Page excerpt:
Union (Combining Sets)

# Create two sets
fruits = HashSet()
fruits.add("apple")
fruits.add("banana")
fruits.add("cherry")

citrus = HashSet()
citrus.add("orange")
citrus.add("lemon")
citrus.add("lime")

# Union - elements from both sets
all_fruits = fruits.union(citrus)
print(all_fruits.size())  # 6
print("apple" in all_fruits)   # True
print("orange" in all_fruits)  # True

# Using | operator
all_fruits2 = fruits | citrus
print(all_fruits == all_fruits2)  # True

# In-place union
fruits |= citrus
print(fruits.size())  # 6 (fruits now contains all elements)

Intersection (Common Elements)

# Create overlapping sets
set1 = HashSet()
set1.add("red")
set1.add("green")
set1.add("blue")

set2 = HashSet()
set2.add("blue")
set2.add("yellow")
set2.add("green")

# Intersection - common elements only
common = set1.intersection(set2)
print(common.size())      # 2
print("green" in common)  # True
print("blue" in common)   # True
print("red" in common)    # False

# Using & operator
common2 = set1 & set2
print(common == common2)  # True

# In-place intersection
set1 &= set2
print(set1.size())  # 2 (set1 now contains only common elements)

Difference (Elements in One Set but Not Another)

# Create sets with some overlap
animals = HashSet()
animals.add("cat")
animals.add("dog")
animals.add("bird")
animals.add("fish")

pets = HashSet()
pets.add("cat")
pets.add("dog")
pets.add("hamster")

# Difference - elements in animals but not in pets
wild_animals = animals.difference(pets)
print(wild_animals.size())     # 2
print("bird" in wild_animals)  # True
print("fish" in wild_animals)  # True
print("cat" in wild_animals)   # False

# Using - operator
wild_animals2 = animals - pets
print(wild_animals == wild_animals2)  # True

# In-place difference
animals -= pets
print(animals.size())  # 2 (animals now excludes pets)

Symmetric Difference (Elements in Either Set but Not Both)

Data section:
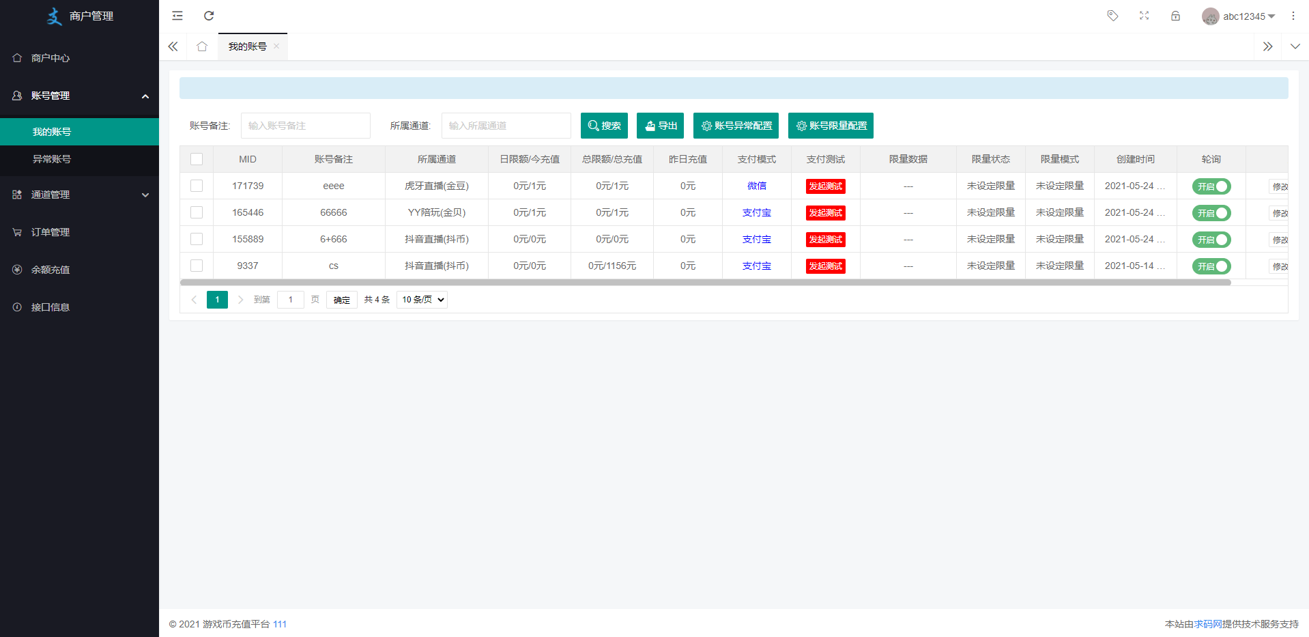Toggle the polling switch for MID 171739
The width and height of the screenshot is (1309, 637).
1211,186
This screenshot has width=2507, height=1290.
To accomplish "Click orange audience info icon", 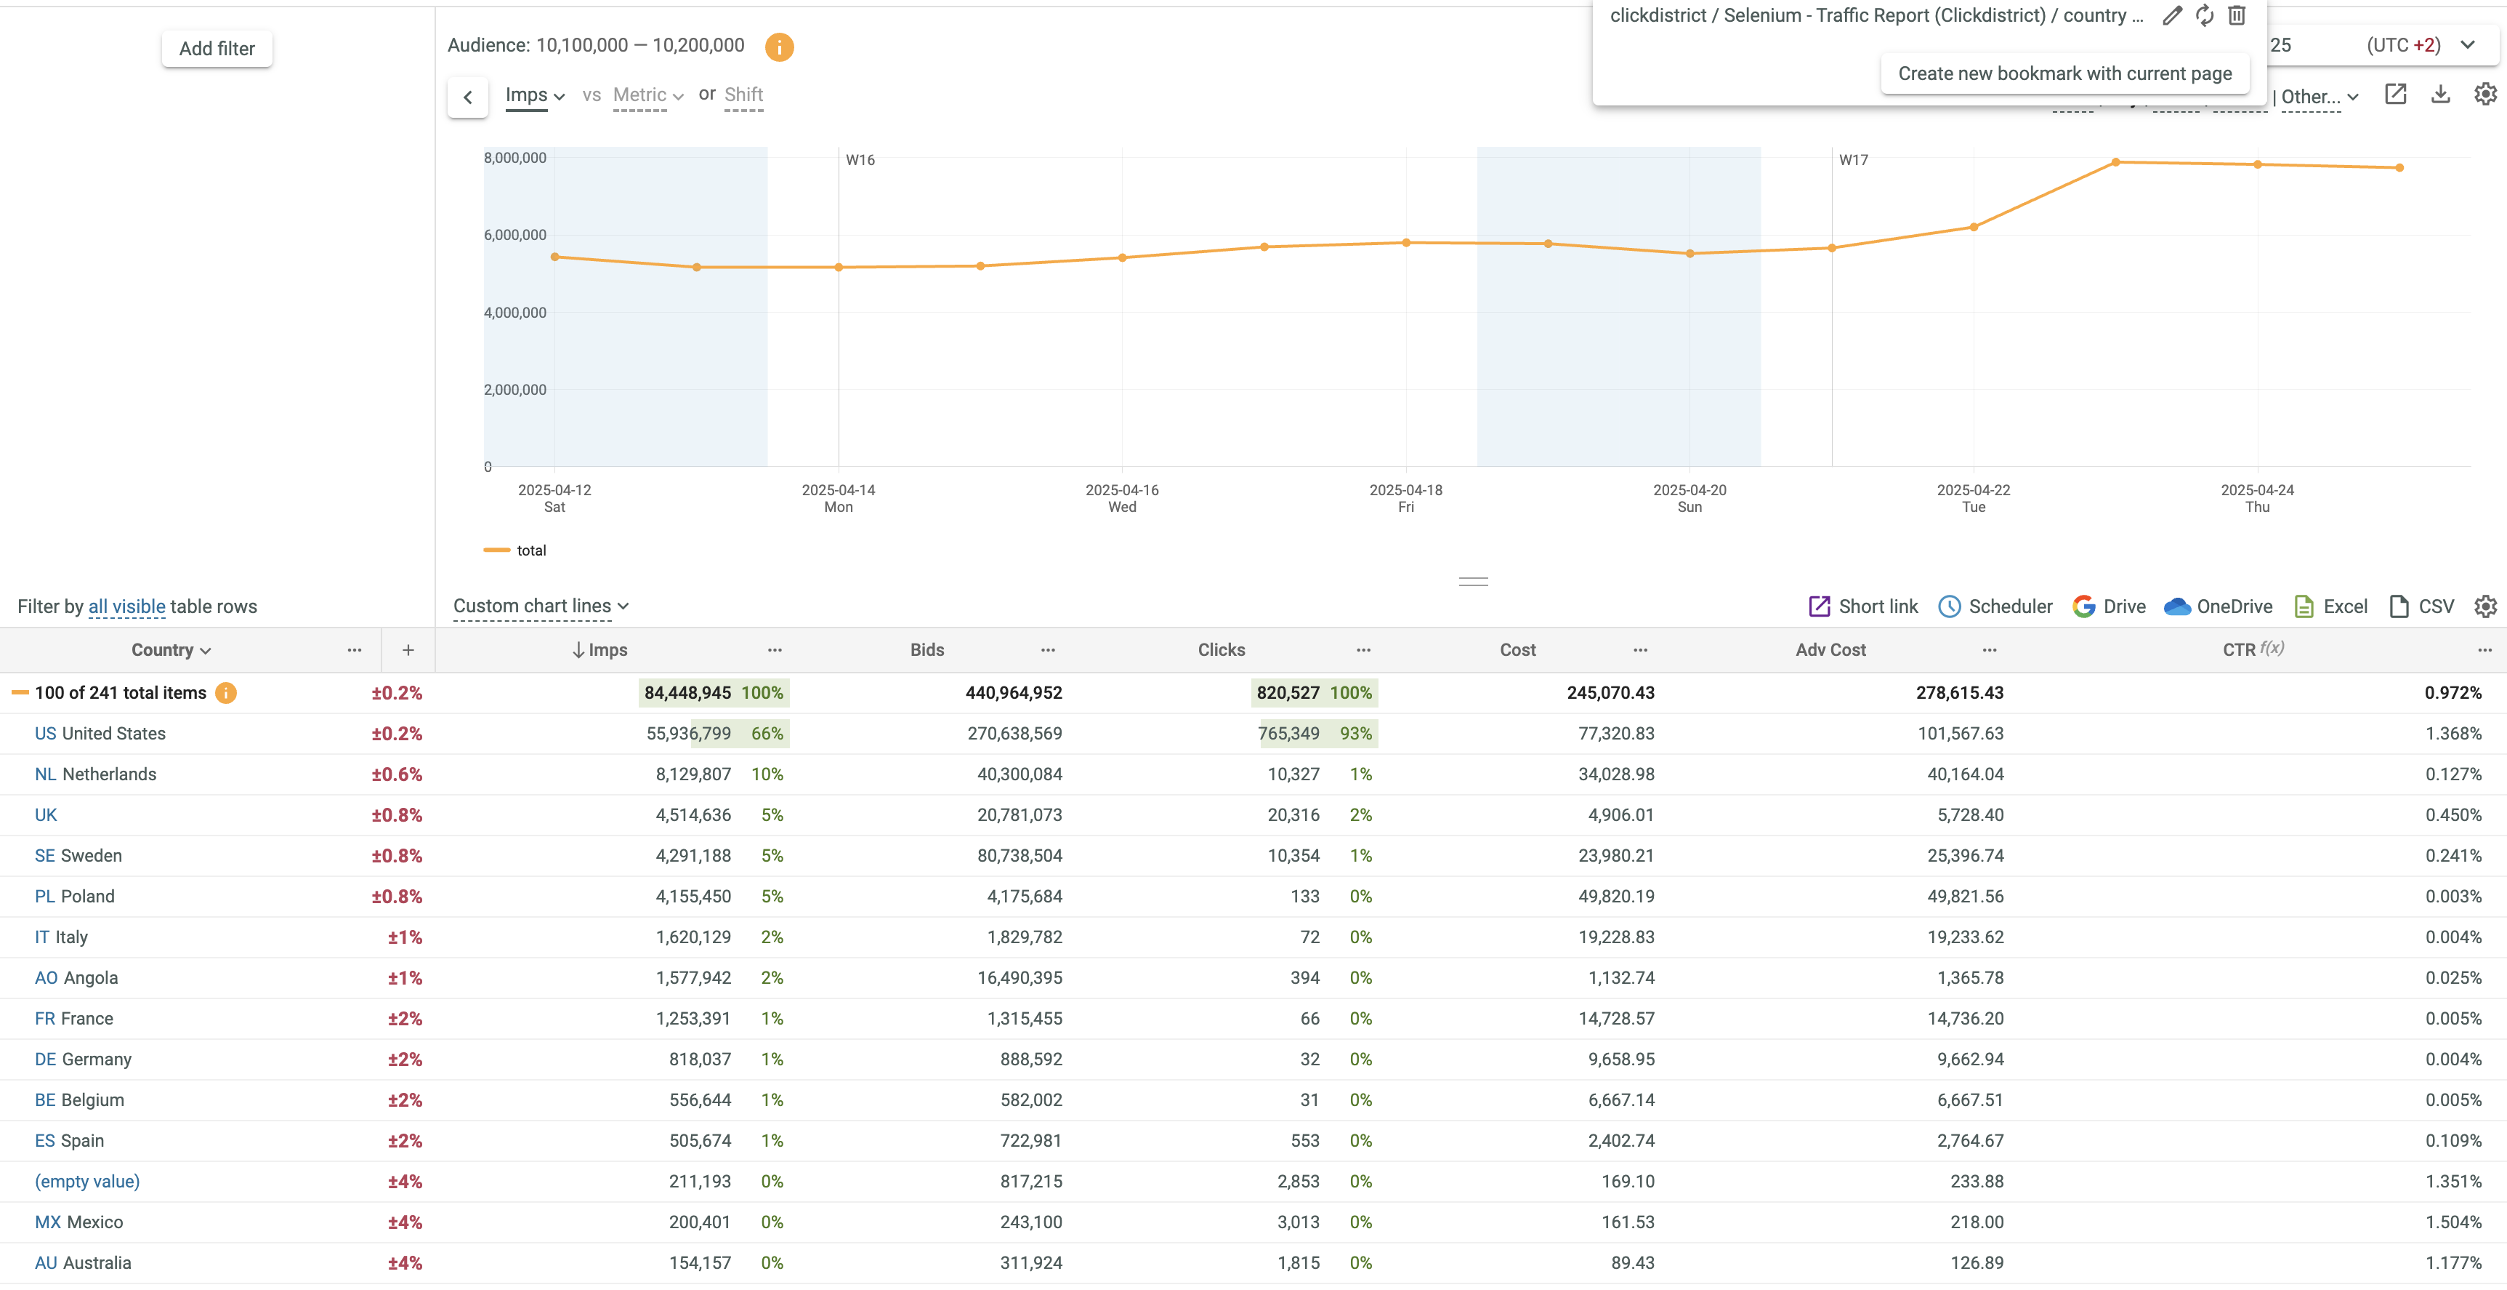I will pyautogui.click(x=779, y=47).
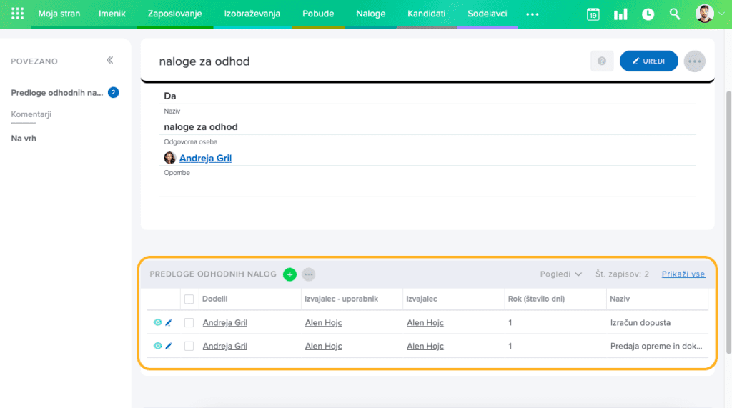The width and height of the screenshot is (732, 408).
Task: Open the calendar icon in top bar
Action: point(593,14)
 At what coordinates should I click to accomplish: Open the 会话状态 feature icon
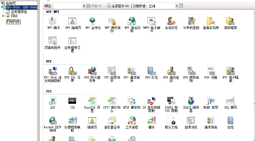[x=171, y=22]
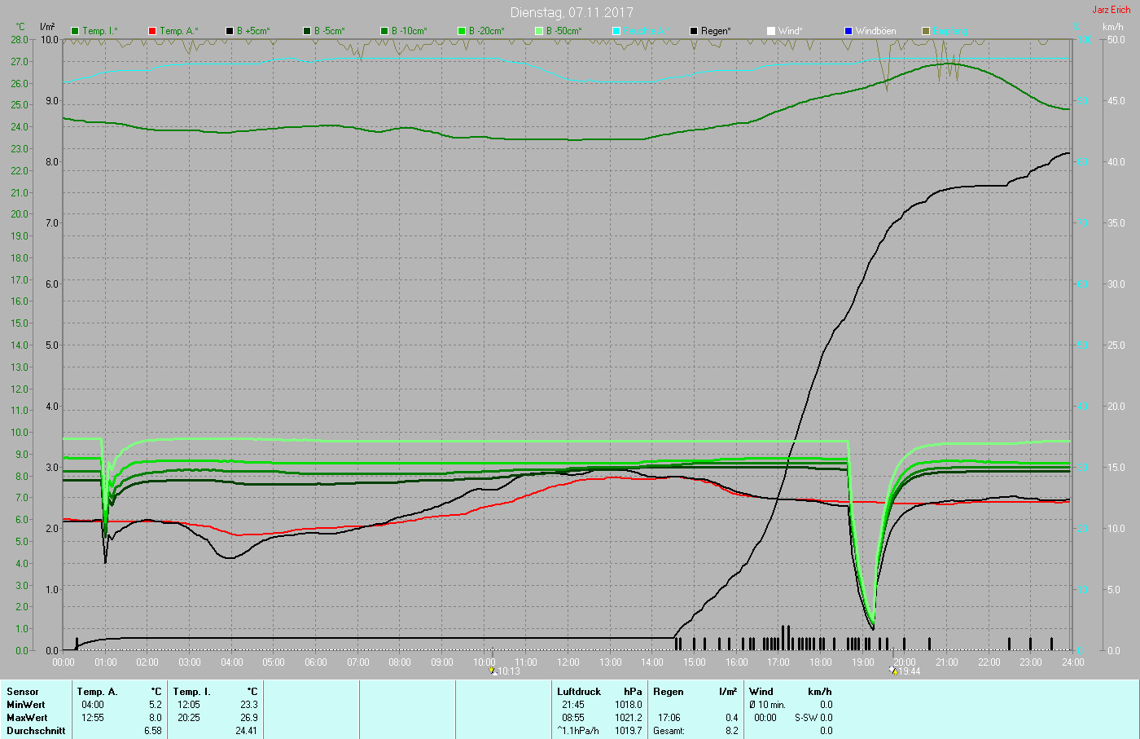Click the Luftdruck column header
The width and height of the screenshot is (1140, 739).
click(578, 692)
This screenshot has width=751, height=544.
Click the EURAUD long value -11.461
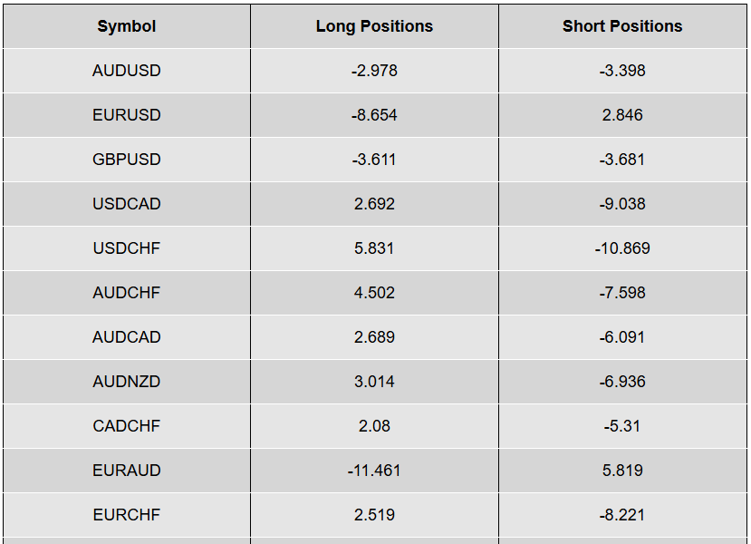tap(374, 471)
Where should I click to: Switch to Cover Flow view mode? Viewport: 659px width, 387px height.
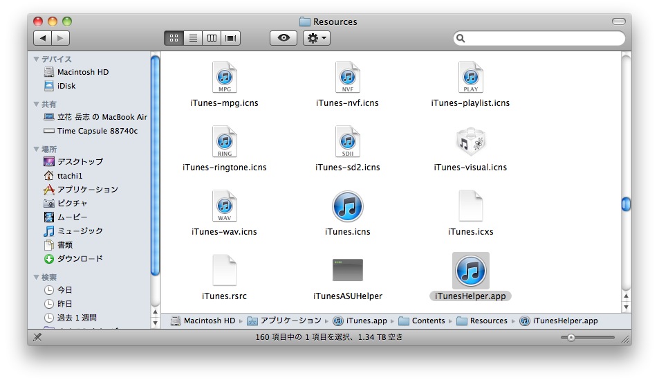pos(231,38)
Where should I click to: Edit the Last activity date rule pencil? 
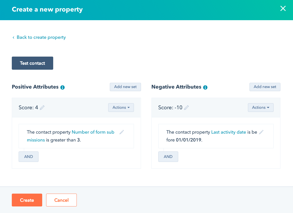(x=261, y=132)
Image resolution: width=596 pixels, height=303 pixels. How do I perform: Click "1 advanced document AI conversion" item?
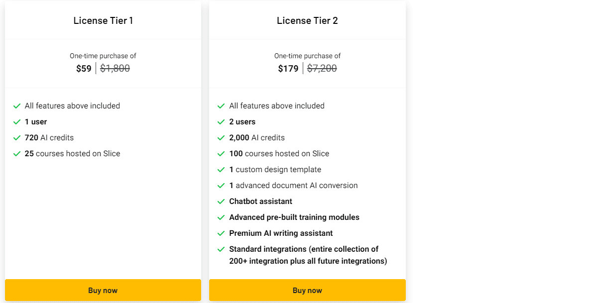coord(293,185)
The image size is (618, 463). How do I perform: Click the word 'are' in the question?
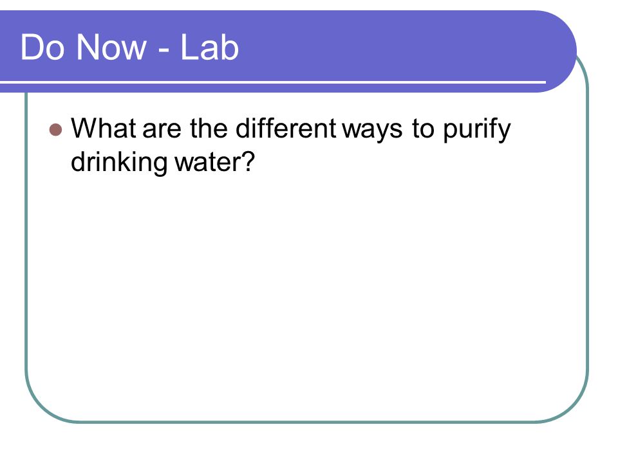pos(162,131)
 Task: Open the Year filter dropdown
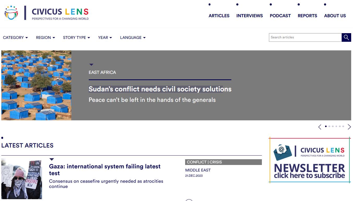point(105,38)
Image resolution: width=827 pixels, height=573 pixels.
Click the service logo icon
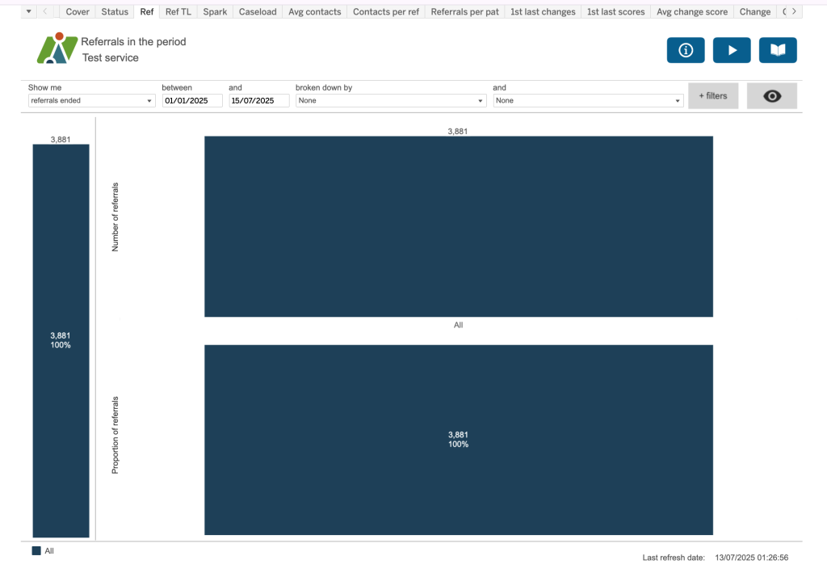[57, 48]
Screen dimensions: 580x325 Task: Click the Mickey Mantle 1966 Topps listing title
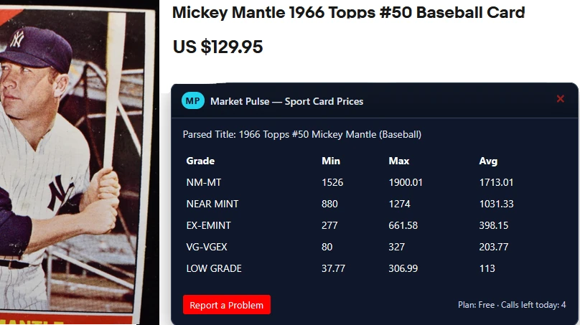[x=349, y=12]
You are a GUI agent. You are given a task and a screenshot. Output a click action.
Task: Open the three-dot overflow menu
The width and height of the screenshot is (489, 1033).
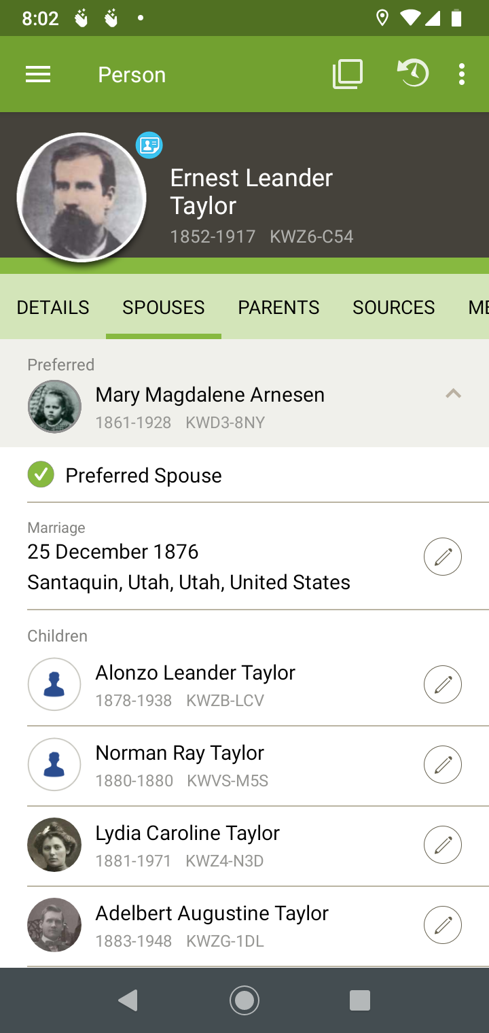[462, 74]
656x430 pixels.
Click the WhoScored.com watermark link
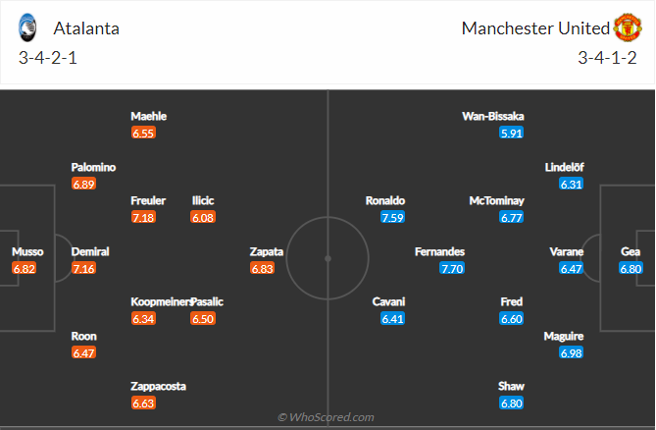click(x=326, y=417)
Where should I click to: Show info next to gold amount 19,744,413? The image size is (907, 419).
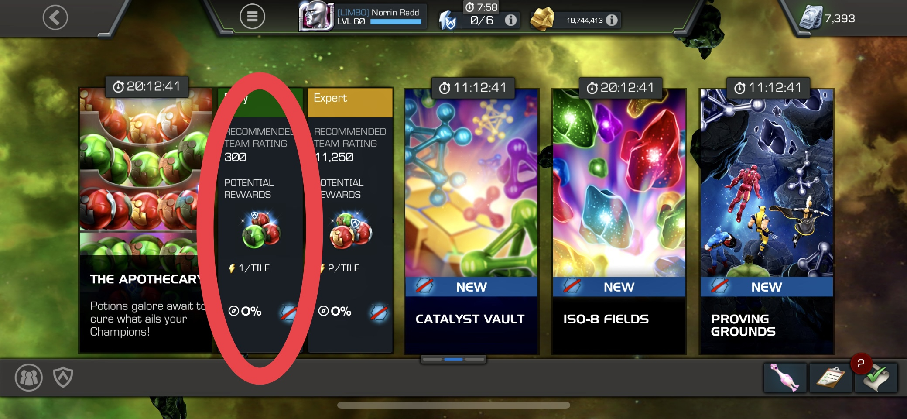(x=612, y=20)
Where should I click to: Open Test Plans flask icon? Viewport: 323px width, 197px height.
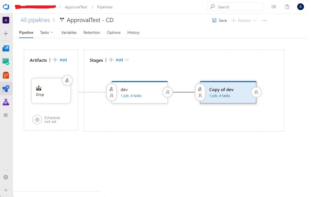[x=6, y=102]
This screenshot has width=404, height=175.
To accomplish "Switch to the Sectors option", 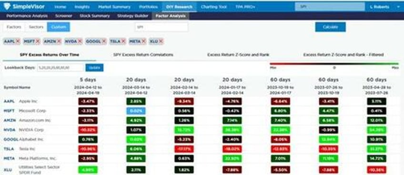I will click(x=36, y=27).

Task description:
Repeat the stretch of the set operations excerpt that opens with the words containing "# Union - elements" and closes with "contains all elements)", keeping every character unchanged.

Complete output:
# Union - elements from both sets
all_fruits = fruits.union(citrus)
print(all_fruits.size())  # 6
print("apple" in all_fruits)   # True
print("orange" in all_fruits)  # True

# Using | operator
all_fruits2 = fruits | citrus
print(all_fruits == all_fruits2)  # True

# In-place union
fruits |= citrus
print(fruits.size())  # 6 (fruits now contains all elements)